Task requirements —
• A. Answer these questions from the article on the Google antitrust remedies, one per line:
(i) What deadline did Judge Amit P. Mehta set for the Justice Department and Google to propose a process for determining remedies?
(ii) How much revenue did Google's search and related businesses generate last year?
(iii) Who does DuckDuckGo say should oversee its proposed changes?
• B. Repeat the part of the Google antitrust article from "Judge Amit P." to "the tech industry." word for word.

Extracted text —
....................
Sources familiar with the discussions, who spoke on condition of anonymity due to the confidential nature of the process, revealed that officials are exploring various proposals. These include the possibility of breaking off parts of Google's business, such as its Chrome browser or Android smartphone operating system, the New York Times reports.

Other options under consideration involve mandating that Google make its data available to competitors or abandoning deals that have made its search engine the default option on devices like the iPhone. The government is reportedly consulting with other companies and experts to gather input on ways to curtail Google's market power.

Judge Amit P. Mehta of the U.S. District Court for the District of Columbia, who is presiding over the case, has set a September 4 deadline for the Justice Department and Google to propose a process for determining appropriate remedies. A hearing to discuss next steps is scheduled for September 6.

The August 5 ruling, which found Google had illegally maintained a monopoly over general online search services and related advertising, marks a significant moment in antitrust enforcement in the tech industry.

The decision raises questions about the market dominance of other tech giants such as Apple, Amazon, and Meta, all of which face their own antitrust scrutiny.

For Google, a company that built a $2 trillion business largely on the back of its search engine, the stakes are particularly high. Any remedies imposed could potentially reshape the core of the company's business model, which generated $175 billion in revenue from search and related businesses last year.

A Justice Department spokesman stated, "The Justice Department is evaluating the court's decision. No decisions have been made at this time." Google, which has pledged to appeal the ruling, declined to comment on the ongoing discussions.

The range of potential remedies under consideration reflects the complex task facing regulators as they seek to address Google's market dominance while considering the practical implications of any intervention.

DuckDuckGo, a smaller competitor in the search engine market claiming to have been negatively impacted by Google's dominance, recently put forward a set of proposals aimed at leveling the competitive landscape.

Their suggestions include prohibiting agreements that set Google as the default search engine on devices, sharing Google's search and advertising expertise with rivals, implementing user-friendly interfaces for changing search engines, and launching public education initiatives about search engine selection.

The privacy-focused search engine emphasized that these changes should be overseen by an independent panel of technical experts to ensure proper implementation.

"There is no silver bullet," DuckDuckGo said in a statement. "Truly fixing the entrenched competitive imbalance that Google's default advantage has afforded them will require a mixture of interventions."
....................
Recorded data —
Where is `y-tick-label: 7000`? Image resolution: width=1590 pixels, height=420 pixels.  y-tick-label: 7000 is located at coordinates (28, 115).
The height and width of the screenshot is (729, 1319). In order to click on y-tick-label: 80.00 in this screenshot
....................
Results of the exercise —
• A.
(i) September 4
(ii) $175 billion
(iii) An independent panel of technical experts

• B.
Judge Amit P. Mehta of the U.S. District Court for the District of Columbia, who is presiding over the case, has set a September 4 deadline for the Justice Department and Google to propose a process for determining appropriate remedies. A hearing to discuss next steps is scheduled for September 6.

The August 5 ruling, which found Google had illegally maintained a monopoly over general online search services and related advertising, marks a significant moment in antitrust enforcement in the tech industry.